Saturday, November 11, 2017

Gophers Ate My Bougainvillea, Which Had Survived Highway Fumes for 23 Years

My bougainvillea had seasons.  Bougainvilleas do that.  So I wasn't alarmed when, after flourishing in August and the months before


, it went "dormant."  I knew it would bloom again soon, and it did.  In October I saw new flowers, and on October 28, I took a picture of the renewed bougainvillea blossoms on my balcony.



But I should have paid more attention to mounds of dirt around the wooden structure--call it an enormous pot-- the bougainvillea was sitting in. 



The newly-blooming bougainvillea stopped blooming and I saw this:


Yesterday a gardener came and confirmed the bad news.  Gophers had eaten the roots.  Only one vine was still living.  

Why after all these years--23!--did the gophers go for it?

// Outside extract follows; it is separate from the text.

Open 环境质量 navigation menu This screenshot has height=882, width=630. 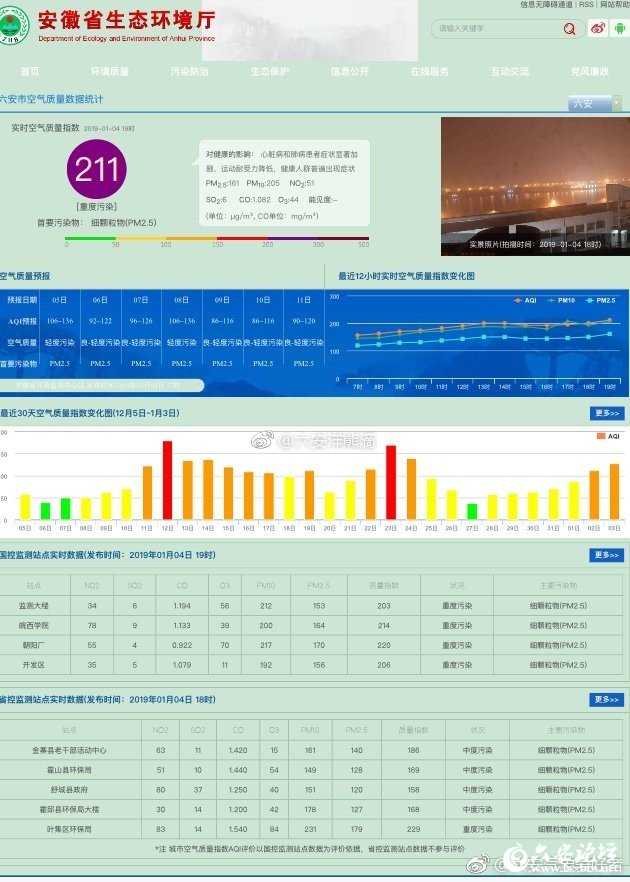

Were they particularly hungry this year?  Were they roaming into new-to-them territory like the cougars, mountain lions, and coyotes in San Francisco?

I think of those fairy tales, where Red Riding Hood's grandmother can be brought back whole from the belly of the wolf.  There's Jonah, swallowed by a whale.  I don't really want to split open a gopher to rescue my beloved plant, but why couldn't the gopher just  repent and regurgitate, bringing the bougainvillea roots back intact and ready to go again?